Thursday, March 02, 2006

Peter Whitmore: Give governor more muscle to reverse national debt slide

Our record annual trade deficit of $7.1 billion for the year ended January is one more wake-up call that something needs to be done. And urgently.

The steady loss of wealth we have suffered over recent years from routinely importing more than we can afford has now turned into a haemorrhage.

Not only are we losing our assets, our self-sufficiency and financial independence, but we are also moving closer to a crisis.

Since the Reserve Bank Act came into effect in 1990 the Government has basically washed its hands of managing this area and has left everything to the Governor of the Reserve Bank. He, however, has only been given a mandate to control inflation. He has neither the tools nor the authority to deal with the balance of payments situation.

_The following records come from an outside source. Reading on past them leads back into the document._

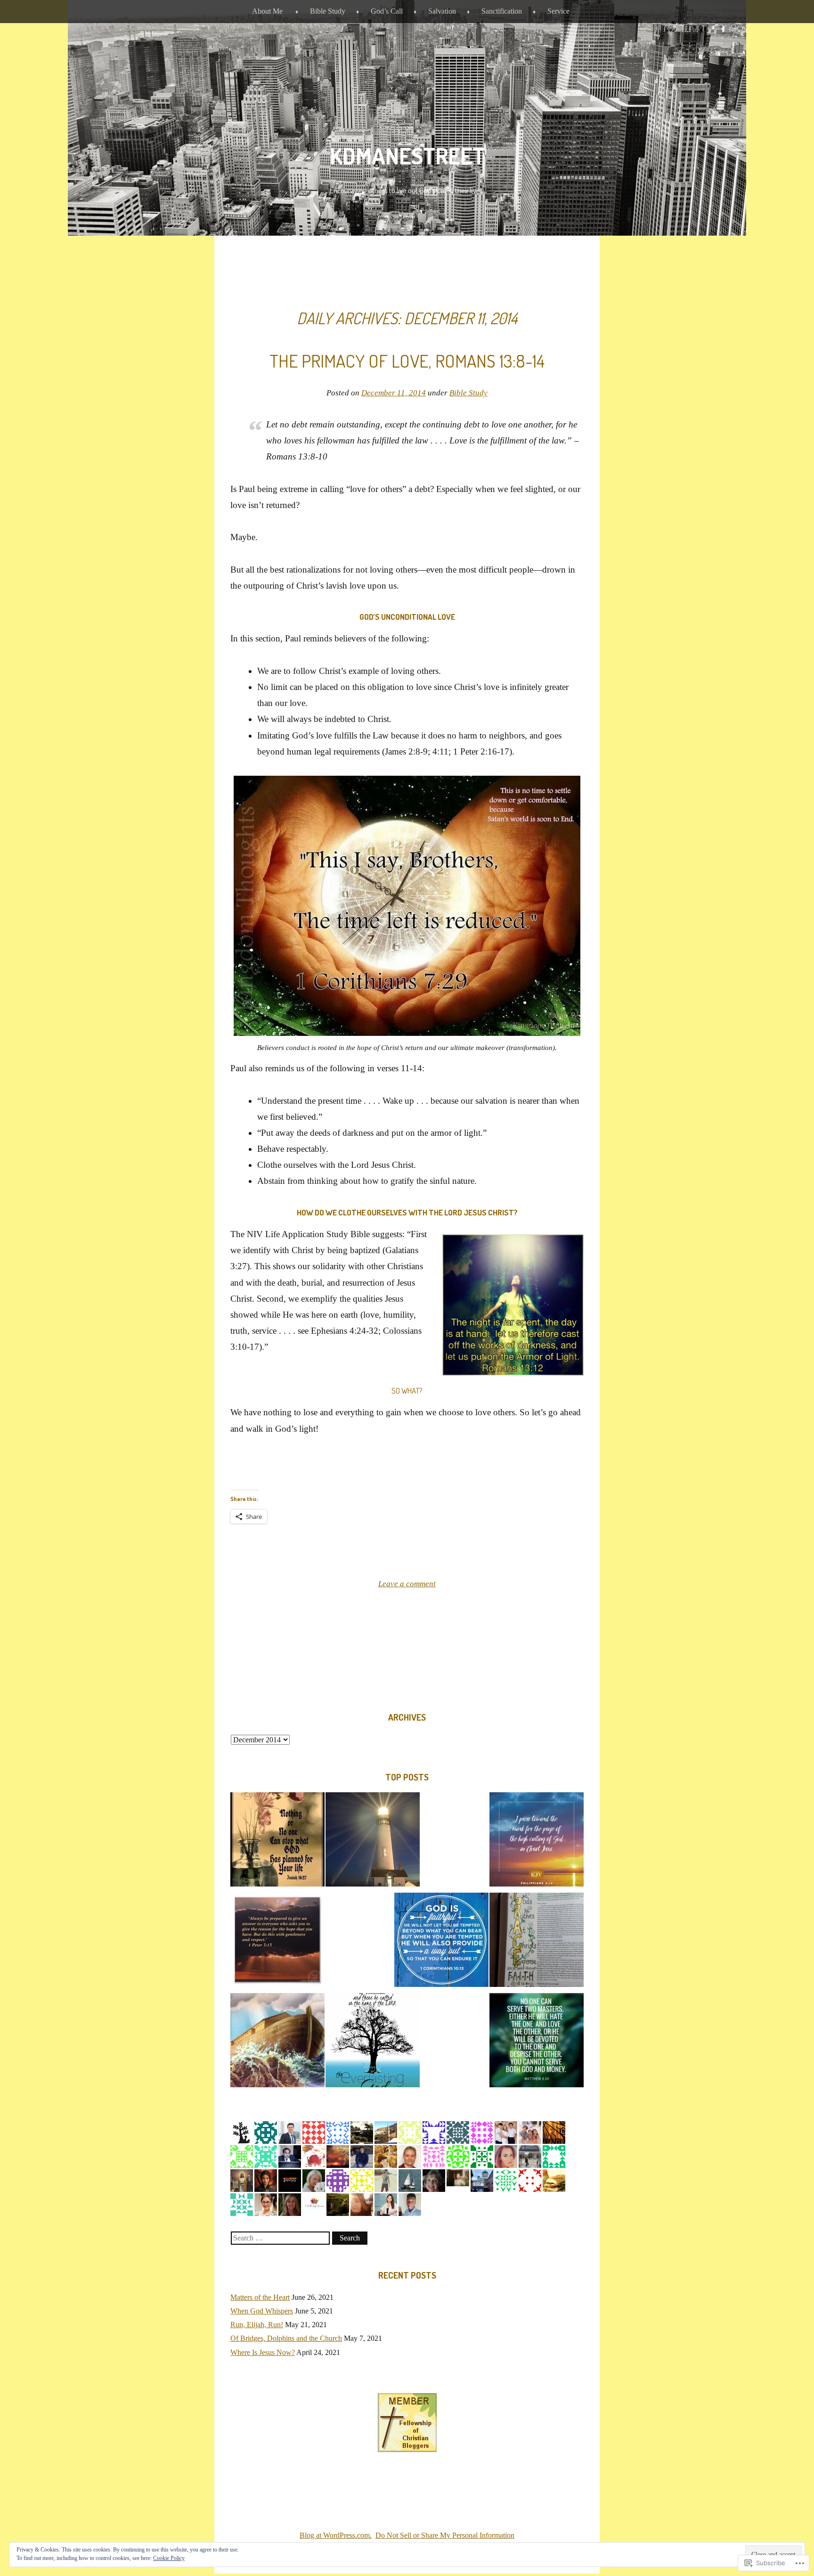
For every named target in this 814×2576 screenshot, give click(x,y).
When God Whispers (261, 2311)
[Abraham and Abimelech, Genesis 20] (441, 1942)
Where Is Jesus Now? (262, 2352)
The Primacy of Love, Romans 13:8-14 (407, 360)
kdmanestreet (407, 155)
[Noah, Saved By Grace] (536, 1942)
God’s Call (387, 11)
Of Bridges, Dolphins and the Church (286, 2338)
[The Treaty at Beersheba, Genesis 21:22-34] (373, 2042)
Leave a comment (407, 1583)
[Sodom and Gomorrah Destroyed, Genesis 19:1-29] (536, 2042)
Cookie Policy (169, 2558)
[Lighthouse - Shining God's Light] (373, 1841)
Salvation (442, 11)
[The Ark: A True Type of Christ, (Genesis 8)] (277, 2042)
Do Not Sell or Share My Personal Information (444, 2535)
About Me (267, 11)
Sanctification (501, 11)
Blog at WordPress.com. (336, 2535)
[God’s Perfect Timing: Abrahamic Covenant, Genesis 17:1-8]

What he can do is to hold inflation down by increasing interest rates. Unfortunately, when he does this, it becomes more attractive for foreigners to invest their funds in New Zealand and the resulting inflow of overseas funds pushes up the value of our dollar. This makes imports less expensive and our exports less competitive. These price signals are diametrically opposite to those needed to reduce the trade deficit.

Out-of-control inflation through failure to properly regulate the money supply is a terrible evil. It is quite different, though, from inflation caused by the price of imports rising when the value of our dollar falls.

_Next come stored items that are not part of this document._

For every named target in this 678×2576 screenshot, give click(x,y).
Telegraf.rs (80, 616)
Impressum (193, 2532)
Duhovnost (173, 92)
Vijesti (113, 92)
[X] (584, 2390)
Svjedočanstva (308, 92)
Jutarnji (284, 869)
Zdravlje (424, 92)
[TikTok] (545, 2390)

If we are importing more than we can afford then, in our relatively open market economy, we need to have this clearly signalled to us through an increase in the price of imported goods. Only then can we make sensible purchasing decisions.

The same goes for our exporters. Holding the New Zealand dollar artificially high to combat trade-related inflation stifles export growth at the very time when we desperately need to earn additional export dollars.

The most obvious way to address this situation is to remove trade-related effects from the Reserve Bank's inflationary targets.

The value of the dollar could then be allowed to fall back to a more natural value. This would cause a significant inflationary bump as imports rose in price, which in turn would lead us to reduce our spending to a more sustainable level.

There would undoubtedly be some short term hardship as we finally allowed for a correction after 15 years of inaction in this area. There would also be the risk of re-introducing ongoing inflation and the Reserve Bank would need assistance from the Government in combating this.

However, whatever problems the adjustment brings are likely to be minor compared to those that await us if we do nothing.

The above would be a first step, but I believe we should be proactive, bring to an end the era of only managing inflation and expand the Reserve Bank's mandate to include responsibility for balance of payments management, as it used to. We then need to develop a policy and give the Reserve Bank the tools to achieve it.

We are living in a fool's paradise, spending more than we earn and funding the difference from borrowing and asset sales. It is time to admit that we have a serious problem and to take prompt and effective action to address it before matters deteriorate further.

* Peter Whitmore has a background in engineering and economics and manages an Auckland-based publishing business.